Abraham Niyonkuru

Personal information
- Nationality: Burundian
- Born: 26 December 1989 (age 36)
- Height: 1.62 m (5 ft 4 in) (2016)
- Weight: 52 kg (115 lb) (2016)

Sport
- Sport: Track and field
- Events: Marathon 10,000 metres Cross country

Achievements and titles
- Personal bests: Marathon: 2:16:33 10,000 metres: 28:38.58

Medal record
Athletics
Representing Burundi
Auray-Vannes Half Marathon
| Gold medal – first place | 2015 | Men's race |
World Military Track and Field Championships
| Silver medal – second place | 2009 Sofia | 10,000 metres |

= Abraham Niyonkuru =

Burundian marathon runner

Abraham Niyonkuru (born 26 December 1989) is a Burundian track and field athlete who specialises in the marathon, the 10,000 metres and cross country running.
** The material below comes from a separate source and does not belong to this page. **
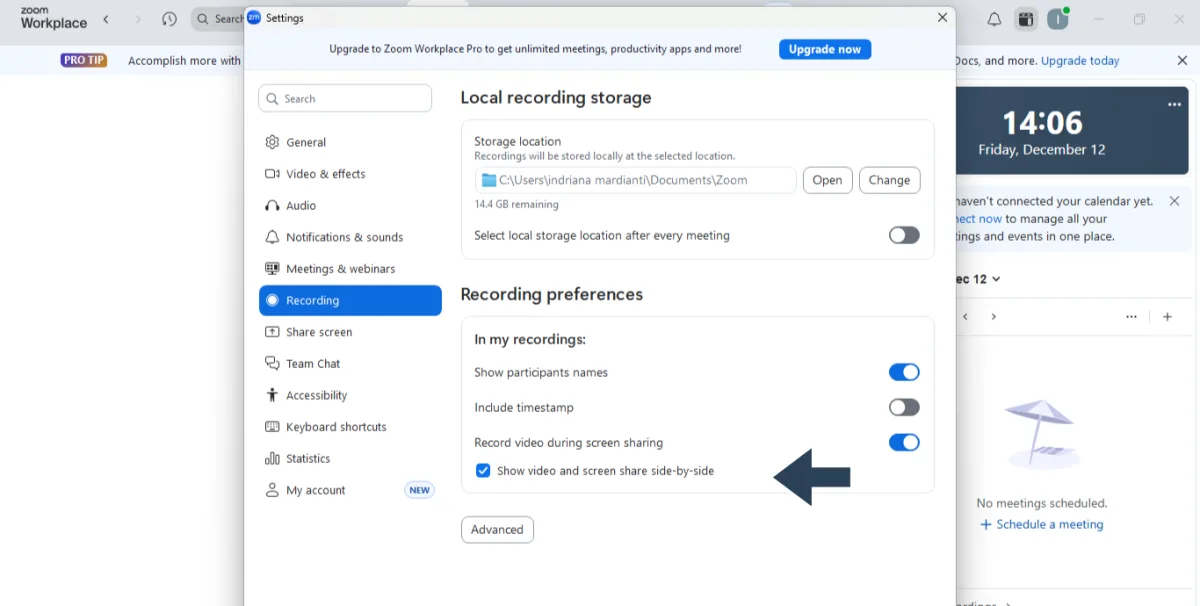Enable the Include timestamp toggle
Viewport: 1200px width, 606px height.
903,407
Niyonkuru competed in the 2016 Summer Olympics in Rio de Janeiro, Brazil. At the Olympics, he competed in the marathon. Niyonkuru has also competed in a World Junior Championships, two World Cross Country Championships, a Jeux de la Francophonie, a World Military Track and Field Championships and an Auray-Vannes Half Marathon.

==Competition==
Niyonkuru's debut at an international competition was at the 2005 IAAF World Cross Country Championships. He competed in the junior men's race and finished 33rd out of 133 athletes (Note: Six athletes; Lahcen Bouharroud, Said El Medouly, Nuno Costa, Ruann Etchechury, El Hadj Ribouh and Molefe Molefe; did not finish the race.) in a time of 25 minutes and 32 seconds. At the 2005 Jeux de la Francophonie Niyonkuru competed in the 10,000 metres. Niyonkuru finished fourth in a time of 29 minutes and 18.08 seconds, only 0.03 seconds behind the silver medalist, Moroccan Abderrahim Goumri. Niyonkuru then competed in the 2006 World Junior Championships. He finished fifth in the 10,000 metres in a time of 28 minutes and 59.92 seconds. He was 6.63 seconds behind the race winner, Ibrahim Jeilan of Ethiopia. In 2007, Niyonkuru competed at the 2007 World Cross Country Championships in the junior men's race. He finished 13th in 24 minutes and 56 seconds. He finished 49 seconds behind the gold-medalist, Kenyan Asbel Kiprop. At the 2009 World Military Track and Field Championships, Niyonkuru won the silver medal in the 10,000 metres. His time of 29 minutes and 37.14 seconds was 23.67 seconds behind the gold medalist, Essa Ismail Rashed of Qatar. Niyonkuru was 4.97 seconds ahead of the bronze medalist, Tunisian El Akhdar Hachani. Niyonkuru won the 2015 Auray-Vannes Half Marathon in a time of one hour, three minutes and twenty seconds. At the 2016 Summer Olympics, Niyonkuru competed in the men's marathon on 21 August 2016, but did not finish the race. In 2017 he competed in the men's marathon at the 2017 World Championships in Athletics, placing 71st in 2:42:27.